Weird Scenes Inside The Gold Mind #048: History Gets Into Your Lunch

Klan Rally, Portland Oregon, circa 1920s

Yesterday afternoon, my pal The Professor told me all she’s been seeing a bunch of Trump 2020 bumper stickers on cars driving about her community of a sudden, which, by the way, is about a 50-minute drive from Baltimore. If I sussed that one out correctly, she was a bit surprised. This emotion was somewhat buried in her obvious disgust.

I, of course, replied in my typical witty, charming and ironic fashion. “Well, good for them. That’s exactly what I would do in the event I was on the Trump campaign payroll.” The Professor’s response was quite logical.

“What? Really? Why?” she asked.

“Because I would want to show the local electorate that there were a lot of folks who lived near Baltimore that agreed with his racist blithering. What better way to rally the troops in this time of need than to show them they are not alone in their bigoted paranoia?”

Being a professor, The Professor got it. I think she was a bit annoyed about my cavalier attitude, which would be understandable. Political junkies like myself tend to view all this as some sort of sporting event. And it is, in the way the Roman Coliseum ran sporting events, except that I have more respect for hungry lions than I do for Trump supporters.

I immediately thought of a story from the yellowing pages of history, one that was discussed in the Washington Post some two years ago under the headline “When Portland Banned Blacks: Oregon’s Shameful History as an ‘All-White’ State.”

We tend to think of Portland, Oregon as a liberal place, and, comparatively speaking, it is. But I’m comparing the place to the Oregon of 1844, when all black people were ordered to leave the territory. “Those who refused to leave could be severely whipped, the provisional government law declared, by ‘not less than twenty or more than thirty-nine stripes’ to be repeated every six months until they left,” according to reporter DeNeen L. Brown.

# Dataset entries
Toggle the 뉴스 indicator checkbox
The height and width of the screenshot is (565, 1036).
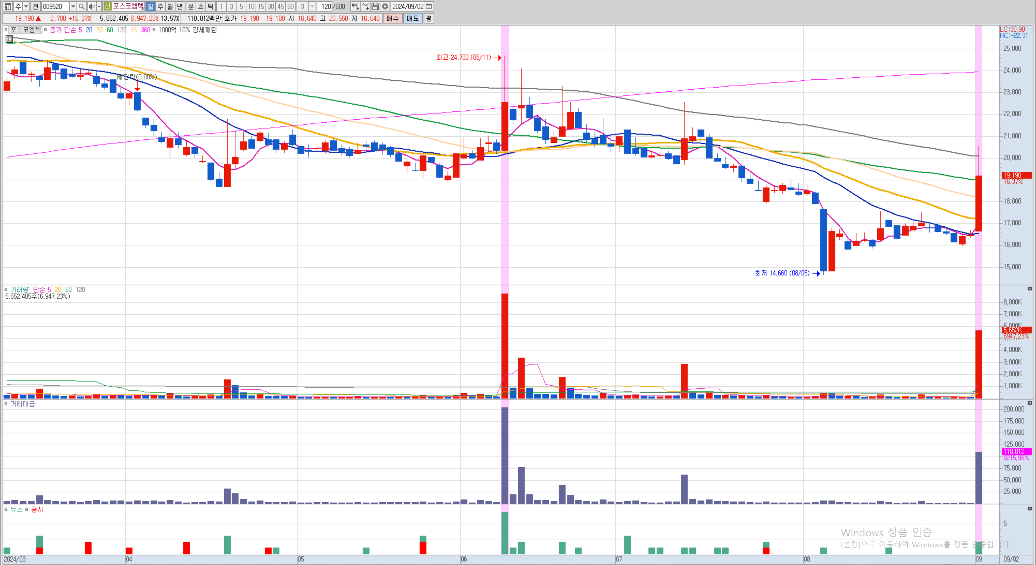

* * *

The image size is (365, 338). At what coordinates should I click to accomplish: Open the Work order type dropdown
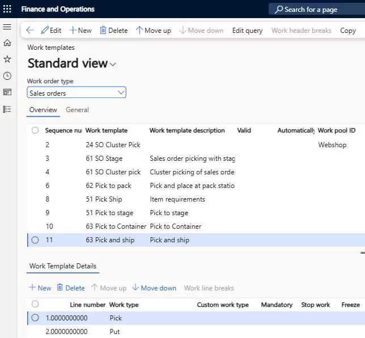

# Given task
Write out the Gold Mind column word for word, everything from "I immediately thought" down to "DeNeen L. Brown.". The data play no part in what is asked here.

# Correct answer
I immediately thought of a story from the yellowing pages of history, one that was discussed in the Washington Post some two years ago under the headline “When Portland Banned Blacks: Oregon’s Shameful History as an ‘All-White’ State.”

We tend to think of Portland, Oregon as a liberal place, and, comparatively speaking, it is. But I’m comparing the place to the Oregon of 1844, when all black people were ordered to leave the territory. “Those who refused to leave could be severely whipped, the provisional government law declared, by ‘not less than twenty or more than thirty-nine stripes’ to be repeated every six months until they left,” according to reporter DeNeen L. Brown.